§ **The problem**
Copy the lines from the line with "How do I perform: Start" to the line with "coord(597,429)", replacing "sidebar" with "side panel" and leaving everything else unchanged.

§ **Items**
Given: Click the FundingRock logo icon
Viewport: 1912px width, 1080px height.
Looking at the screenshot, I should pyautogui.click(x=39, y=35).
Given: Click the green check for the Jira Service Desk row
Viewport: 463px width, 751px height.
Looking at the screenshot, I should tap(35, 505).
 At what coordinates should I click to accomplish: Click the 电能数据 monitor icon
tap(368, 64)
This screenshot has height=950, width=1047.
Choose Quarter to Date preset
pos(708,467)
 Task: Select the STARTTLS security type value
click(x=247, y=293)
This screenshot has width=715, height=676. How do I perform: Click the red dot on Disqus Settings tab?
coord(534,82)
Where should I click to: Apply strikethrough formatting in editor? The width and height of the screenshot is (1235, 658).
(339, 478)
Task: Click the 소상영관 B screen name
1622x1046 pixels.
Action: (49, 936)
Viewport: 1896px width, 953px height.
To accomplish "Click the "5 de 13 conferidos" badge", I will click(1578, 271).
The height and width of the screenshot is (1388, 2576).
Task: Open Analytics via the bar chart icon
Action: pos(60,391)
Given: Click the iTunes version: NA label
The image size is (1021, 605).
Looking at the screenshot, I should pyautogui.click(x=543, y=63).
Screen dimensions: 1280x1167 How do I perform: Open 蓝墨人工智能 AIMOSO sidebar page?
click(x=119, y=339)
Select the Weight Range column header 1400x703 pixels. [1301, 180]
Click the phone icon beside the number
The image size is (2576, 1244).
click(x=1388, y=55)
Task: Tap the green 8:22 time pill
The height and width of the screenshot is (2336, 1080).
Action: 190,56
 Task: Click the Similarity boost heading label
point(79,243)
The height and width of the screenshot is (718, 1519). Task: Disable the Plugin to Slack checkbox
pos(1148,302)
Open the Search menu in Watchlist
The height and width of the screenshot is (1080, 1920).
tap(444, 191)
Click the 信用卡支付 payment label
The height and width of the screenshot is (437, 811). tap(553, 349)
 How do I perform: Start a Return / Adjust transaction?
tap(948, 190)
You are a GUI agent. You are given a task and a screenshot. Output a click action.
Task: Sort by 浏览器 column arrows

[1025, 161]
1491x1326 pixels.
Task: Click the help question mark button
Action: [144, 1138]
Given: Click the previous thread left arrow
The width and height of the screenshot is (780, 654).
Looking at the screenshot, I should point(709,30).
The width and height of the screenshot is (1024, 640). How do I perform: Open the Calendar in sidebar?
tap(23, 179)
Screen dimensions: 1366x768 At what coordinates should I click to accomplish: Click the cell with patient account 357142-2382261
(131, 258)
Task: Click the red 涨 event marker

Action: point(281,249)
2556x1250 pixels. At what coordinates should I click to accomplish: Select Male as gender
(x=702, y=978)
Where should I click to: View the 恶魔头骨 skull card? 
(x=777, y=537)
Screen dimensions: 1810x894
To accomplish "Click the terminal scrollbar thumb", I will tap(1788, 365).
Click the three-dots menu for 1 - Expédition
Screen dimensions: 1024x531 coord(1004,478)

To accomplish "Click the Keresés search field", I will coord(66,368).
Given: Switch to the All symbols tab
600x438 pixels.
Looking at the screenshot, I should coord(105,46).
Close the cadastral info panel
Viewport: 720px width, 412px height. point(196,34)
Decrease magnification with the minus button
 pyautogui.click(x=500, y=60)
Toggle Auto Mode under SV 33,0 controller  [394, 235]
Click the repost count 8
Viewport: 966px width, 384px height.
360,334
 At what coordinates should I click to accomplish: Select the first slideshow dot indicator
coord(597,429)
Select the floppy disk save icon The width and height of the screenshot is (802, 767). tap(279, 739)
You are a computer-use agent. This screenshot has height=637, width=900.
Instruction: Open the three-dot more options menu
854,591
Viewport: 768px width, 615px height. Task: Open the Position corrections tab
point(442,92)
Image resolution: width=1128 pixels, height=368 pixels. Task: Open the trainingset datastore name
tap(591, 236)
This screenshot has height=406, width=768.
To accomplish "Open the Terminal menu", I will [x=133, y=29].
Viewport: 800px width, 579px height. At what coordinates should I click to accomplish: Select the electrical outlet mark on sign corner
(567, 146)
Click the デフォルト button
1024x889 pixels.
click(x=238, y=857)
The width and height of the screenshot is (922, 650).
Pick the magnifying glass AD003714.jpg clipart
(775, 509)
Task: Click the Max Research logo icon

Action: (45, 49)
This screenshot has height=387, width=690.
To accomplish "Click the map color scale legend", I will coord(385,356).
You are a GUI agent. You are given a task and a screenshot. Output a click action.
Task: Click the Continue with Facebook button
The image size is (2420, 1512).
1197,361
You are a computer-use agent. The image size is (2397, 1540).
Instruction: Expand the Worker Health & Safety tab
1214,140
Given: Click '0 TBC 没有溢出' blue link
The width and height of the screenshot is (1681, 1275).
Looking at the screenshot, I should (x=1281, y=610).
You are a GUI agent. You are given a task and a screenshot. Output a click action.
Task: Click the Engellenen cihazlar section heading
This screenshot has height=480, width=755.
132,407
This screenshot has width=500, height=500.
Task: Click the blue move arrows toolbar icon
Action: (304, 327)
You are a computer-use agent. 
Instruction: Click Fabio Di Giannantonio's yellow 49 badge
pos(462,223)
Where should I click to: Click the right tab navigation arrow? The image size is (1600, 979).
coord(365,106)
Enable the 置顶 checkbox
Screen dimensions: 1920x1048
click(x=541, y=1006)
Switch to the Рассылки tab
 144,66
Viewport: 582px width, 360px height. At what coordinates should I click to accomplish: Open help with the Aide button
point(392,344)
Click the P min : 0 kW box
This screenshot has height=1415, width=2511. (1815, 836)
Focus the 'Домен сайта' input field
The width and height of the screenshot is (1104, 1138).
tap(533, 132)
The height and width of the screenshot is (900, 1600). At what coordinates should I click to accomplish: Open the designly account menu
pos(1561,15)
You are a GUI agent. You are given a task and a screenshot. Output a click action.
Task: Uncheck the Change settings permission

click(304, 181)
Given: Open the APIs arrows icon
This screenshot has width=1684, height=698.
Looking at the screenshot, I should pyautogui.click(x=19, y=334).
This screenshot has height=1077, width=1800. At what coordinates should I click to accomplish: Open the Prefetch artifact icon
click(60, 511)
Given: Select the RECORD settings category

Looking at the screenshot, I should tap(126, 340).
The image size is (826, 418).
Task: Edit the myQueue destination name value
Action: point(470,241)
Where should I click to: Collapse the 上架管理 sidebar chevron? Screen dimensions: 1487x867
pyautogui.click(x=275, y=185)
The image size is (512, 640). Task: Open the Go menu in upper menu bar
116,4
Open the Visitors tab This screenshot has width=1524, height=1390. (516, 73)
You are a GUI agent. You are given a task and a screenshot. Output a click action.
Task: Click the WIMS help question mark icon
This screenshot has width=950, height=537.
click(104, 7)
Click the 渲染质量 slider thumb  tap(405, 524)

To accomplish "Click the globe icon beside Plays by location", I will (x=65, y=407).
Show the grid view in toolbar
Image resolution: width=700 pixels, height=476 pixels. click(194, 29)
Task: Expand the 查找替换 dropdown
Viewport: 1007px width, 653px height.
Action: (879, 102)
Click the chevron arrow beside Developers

§ **The completed task**
 How do I perform: Start a Return / Adjust transaction?
tap(948, 190)
You are a GUI agent. You are given a task and a screenshot. Output a click action.
Task: Sort by 浏览器 column arrows

[1025, 161]
1491x1326 pixels.
Task: Click the help question mark button
Action: [144, 1138]
Given: Click the previous thread left arrow
The width and height of the screenshot is (780, 654).
Looking at the screenshot, I should point(709,30).
The width and height of the screenshot is (1024, 640). How do I perform: Open the Calendar in side panel?
tap(23, 179)
Screen dimensions: 1366x768 At what coordinates should I click to accomplish: Click the cell with patient account 357142-2382261
(131, 258)
Task: Click the red 涨 event marker

Action: point(281,249)
2556x1250 pixels. At what coordinates should I click to accomplish: Select Male as gender
(x=702, y=978)
Where should I click to: View the 恶魔头骨 skull card? 
(x=777, y=537)
Screen dimensions: 1810x894
To accomplish "Click the terminal scrollbar thumb", I will tap(1788, 365).
Click the three-dots menu for 1 - Expédition
Screen dimensions: 1024x531 coord(1004,478)

To accomplish "Click the Keresés search field", I will coord(66,368).
Given: Switch to the All symbols tab
600x438 pixels.
Looking at the screenshot, I should coord(105,46).
Close the cadastral info panel
Viewport: 720px width, 412px height. point(196,34)
Decrease magnification with the minus button
 pyautogui.click(x=500, y=60)
Toggle Auto Mode under SV 33,0 controller  [394, 235]
Click the repost count 8
Viewport: 966px width, 384px height.
360,334
 At what coordinates should I click to accomplish: Select the first slideshow dot indicator
coord(597,429)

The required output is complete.